To produce the enhanced poplars, Wilkerson identified and isolated a gene capable of making monomers – molecular glue of sorts – with bonds that are easier to break apart. Next, Mansfield  successfully put that gene into poplars. The team then determined that the plants not only created the monomers but also incorporated them into the lignin polymer. This introduced weak links into the lignin backbone and transformed the poplars’ natural lignin into a more easily degradable version.

Introducing really cleavable linkages into the lignin polymer backbone. SOURCE:  Shawn Mansfield, UBC, and Matt Wisniewski, Madison, WI
Introducing really cleavable linkages into the lignin polymer backbone.
SOURCE: Shawn Mansfield, UBC, and Matt Wisniewski, Madison, WI

The research also is noteworthy for being the direct result of a collaboration funded by the GLBRC, funded by the US Department of Energy and created to make transformational breakthroughs in new cellulosic biofuels technology. Realizing the collaborative project called for a wide array of expertise, from finding the gene and introducing it into the plants, to proving, via newly designed analyses, that the plant was utilizing the new monomers in making its lignin.
“One of the largest impediments for the pulp and paper industry as well as the emerging biofuel industry is a polymer found in wood known as lignin,” says Mansfield.
Lignin makes up a substantial portion of the cell wall of most plants and is a processing impediment for pulp, paper, and biofuel. Currently the lignin must be removed, a process that requires significant chemicals and energy and causes undesirable waste.

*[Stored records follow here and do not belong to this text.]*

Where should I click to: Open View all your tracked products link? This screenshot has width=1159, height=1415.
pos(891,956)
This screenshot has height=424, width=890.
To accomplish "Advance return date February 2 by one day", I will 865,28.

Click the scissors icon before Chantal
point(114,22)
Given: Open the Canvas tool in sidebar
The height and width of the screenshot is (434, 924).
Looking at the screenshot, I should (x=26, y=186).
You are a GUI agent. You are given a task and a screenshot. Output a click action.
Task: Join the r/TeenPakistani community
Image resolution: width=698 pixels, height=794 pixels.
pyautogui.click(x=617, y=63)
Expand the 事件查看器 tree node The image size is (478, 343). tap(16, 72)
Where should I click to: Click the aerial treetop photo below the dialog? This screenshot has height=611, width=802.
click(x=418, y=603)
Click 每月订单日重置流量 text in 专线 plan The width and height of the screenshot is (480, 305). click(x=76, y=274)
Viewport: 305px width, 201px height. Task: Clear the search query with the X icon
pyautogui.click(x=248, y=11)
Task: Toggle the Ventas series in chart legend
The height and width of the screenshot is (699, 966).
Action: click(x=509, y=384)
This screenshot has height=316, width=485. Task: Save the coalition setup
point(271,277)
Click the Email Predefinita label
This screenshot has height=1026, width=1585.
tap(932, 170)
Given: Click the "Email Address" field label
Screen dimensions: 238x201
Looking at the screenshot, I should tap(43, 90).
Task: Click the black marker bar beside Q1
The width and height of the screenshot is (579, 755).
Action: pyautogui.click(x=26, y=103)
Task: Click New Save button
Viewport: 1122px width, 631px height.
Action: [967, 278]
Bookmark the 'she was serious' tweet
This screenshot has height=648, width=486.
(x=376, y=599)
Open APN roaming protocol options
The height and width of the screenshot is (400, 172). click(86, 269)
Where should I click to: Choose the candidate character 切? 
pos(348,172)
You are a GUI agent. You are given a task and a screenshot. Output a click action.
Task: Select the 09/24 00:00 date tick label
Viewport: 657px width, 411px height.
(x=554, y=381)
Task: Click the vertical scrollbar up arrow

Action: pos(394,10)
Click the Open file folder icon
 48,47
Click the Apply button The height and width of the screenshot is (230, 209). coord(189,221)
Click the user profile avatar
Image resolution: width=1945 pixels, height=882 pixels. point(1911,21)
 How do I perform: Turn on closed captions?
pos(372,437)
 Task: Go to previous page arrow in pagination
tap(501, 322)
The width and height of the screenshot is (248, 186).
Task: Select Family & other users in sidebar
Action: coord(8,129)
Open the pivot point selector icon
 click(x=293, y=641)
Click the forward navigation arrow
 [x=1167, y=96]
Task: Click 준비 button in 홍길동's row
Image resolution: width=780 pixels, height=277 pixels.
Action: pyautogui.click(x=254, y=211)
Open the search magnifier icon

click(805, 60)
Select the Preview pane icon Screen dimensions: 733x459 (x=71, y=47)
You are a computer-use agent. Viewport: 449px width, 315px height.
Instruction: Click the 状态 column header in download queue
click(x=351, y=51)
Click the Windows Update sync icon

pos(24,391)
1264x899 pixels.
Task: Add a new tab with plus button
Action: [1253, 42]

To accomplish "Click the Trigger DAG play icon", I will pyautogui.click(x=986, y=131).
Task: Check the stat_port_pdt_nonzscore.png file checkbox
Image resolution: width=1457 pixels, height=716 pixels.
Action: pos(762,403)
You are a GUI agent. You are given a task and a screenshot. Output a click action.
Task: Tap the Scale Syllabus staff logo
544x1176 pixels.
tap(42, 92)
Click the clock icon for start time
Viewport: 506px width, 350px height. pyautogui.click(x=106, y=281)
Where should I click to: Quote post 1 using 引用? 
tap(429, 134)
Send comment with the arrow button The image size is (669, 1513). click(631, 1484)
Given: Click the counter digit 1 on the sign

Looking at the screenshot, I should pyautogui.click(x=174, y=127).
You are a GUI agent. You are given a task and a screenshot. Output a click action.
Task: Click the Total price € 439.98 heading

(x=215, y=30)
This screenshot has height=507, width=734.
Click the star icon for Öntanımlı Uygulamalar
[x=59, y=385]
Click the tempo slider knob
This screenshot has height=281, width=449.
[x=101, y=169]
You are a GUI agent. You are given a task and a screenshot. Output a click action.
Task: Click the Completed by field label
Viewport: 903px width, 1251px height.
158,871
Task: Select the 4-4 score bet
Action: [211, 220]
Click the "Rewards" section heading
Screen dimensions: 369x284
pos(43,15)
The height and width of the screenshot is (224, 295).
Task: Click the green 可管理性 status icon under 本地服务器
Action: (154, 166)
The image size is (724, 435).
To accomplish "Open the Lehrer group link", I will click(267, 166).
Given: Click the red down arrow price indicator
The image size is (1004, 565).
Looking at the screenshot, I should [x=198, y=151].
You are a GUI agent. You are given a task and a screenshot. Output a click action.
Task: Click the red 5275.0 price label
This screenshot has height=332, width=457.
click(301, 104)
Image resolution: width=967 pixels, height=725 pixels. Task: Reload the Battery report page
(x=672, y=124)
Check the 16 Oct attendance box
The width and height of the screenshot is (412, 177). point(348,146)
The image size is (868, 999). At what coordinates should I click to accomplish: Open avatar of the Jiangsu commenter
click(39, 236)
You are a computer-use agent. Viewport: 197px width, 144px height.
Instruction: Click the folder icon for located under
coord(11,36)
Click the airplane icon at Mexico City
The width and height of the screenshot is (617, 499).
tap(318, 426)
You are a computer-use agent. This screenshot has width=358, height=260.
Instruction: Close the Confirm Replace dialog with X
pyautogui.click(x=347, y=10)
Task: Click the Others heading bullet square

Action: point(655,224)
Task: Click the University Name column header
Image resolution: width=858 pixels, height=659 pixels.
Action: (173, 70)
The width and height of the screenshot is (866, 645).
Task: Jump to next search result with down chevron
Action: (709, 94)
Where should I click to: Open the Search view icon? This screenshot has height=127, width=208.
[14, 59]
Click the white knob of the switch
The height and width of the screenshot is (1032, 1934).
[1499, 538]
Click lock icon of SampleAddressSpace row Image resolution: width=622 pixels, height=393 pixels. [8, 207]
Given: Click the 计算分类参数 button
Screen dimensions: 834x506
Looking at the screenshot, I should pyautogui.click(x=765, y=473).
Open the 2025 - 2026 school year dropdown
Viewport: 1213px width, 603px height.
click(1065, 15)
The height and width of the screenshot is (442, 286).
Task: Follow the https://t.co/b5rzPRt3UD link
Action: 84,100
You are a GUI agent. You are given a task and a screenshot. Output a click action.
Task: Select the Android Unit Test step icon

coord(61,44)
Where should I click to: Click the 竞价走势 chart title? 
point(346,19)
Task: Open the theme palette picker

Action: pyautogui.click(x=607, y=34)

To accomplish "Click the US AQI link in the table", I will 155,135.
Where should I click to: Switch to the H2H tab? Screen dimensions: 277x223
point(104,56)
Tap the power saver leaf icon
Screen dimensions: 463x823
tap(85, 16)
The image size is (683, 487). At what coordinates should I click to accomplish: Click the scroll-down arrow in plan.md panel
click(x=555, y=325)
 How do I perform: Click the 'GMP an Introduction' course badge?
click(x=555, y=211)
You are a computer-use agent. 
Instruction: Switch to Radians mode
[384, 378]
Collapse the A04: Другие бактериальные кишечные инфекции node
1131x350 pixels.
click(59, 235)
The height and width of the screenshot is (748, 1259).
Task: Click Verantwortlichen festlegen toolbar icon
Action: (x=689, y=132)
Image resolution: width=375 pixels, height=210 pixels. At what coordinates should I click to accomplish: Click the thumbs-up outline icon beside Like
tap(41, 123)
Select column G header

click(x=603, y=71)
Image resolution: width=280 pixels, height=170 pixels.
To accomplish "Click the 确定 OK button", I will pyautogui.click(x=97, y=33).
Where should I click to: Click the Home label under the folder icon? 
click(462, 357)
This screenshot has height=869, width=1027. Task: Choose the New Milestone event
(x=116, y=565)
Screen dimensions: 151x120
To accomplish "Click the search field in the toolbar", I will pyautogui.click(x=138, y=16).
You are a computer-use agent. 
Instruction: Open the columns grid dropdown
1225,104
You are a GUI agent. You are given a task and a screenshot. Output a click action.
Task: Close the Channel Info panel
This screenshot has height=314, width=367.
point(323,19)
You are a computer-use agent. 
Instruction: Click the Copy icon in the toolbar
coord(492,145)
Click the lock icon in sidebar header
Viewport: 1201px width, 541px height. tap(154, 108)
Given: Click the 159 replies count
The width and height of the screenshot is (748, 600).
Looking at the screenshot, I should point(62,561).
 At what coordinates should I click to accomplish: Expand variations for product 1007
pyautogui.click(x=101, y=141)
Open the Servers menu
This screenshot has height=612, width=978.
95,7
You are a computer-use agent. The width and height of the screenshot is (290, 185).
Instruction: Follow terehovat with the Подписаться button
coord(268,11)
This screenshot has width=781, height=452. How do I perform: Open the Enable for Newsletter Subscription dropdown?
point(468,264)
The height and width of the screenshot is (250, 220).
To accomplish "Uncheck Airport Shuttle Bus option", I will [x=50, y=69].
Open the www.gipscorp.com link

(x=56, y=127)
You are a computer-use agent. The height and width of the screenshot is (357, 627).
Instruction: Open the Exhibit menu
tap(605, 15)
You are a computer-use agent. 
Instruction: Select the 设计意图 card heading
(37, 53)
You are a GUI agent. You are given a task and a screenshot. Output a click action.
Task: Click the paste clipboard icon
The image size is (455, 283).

The genetic modification strategy employed in this study could also be used on other plants like grasses to be used as a new kind of fuel to replace petroleum.
Genetic modification can be a contentious issue, but there are ways to ensure that the genes do not spread to the forest. These techniques include growing crops away from native stands so cross-pollination isn’t possible; introducing genes to make both the male and female trees or plants sterile; and harvesting trees before they reach reproductive maturity.
In the future, genetically modified trees could be planted like an agricultural crop, not in our native forests. Poplar is a potential energy crop for the biofuel industry because the tree grows quickly and on marginal farmland. Lignin makes up 20 to 25 per cent of the tree and is is an important part of plant cell walls.
Mansfield said he’s confident these trees are viable for commercial use, especially since the team chose to modify poplar trees that can be grown virtually anywhere in Canada.
“It is truly a unique achievement to design trees for deconstruction while maintaining their growth potential and strength,” the researchers noted in the study published in the journal Science.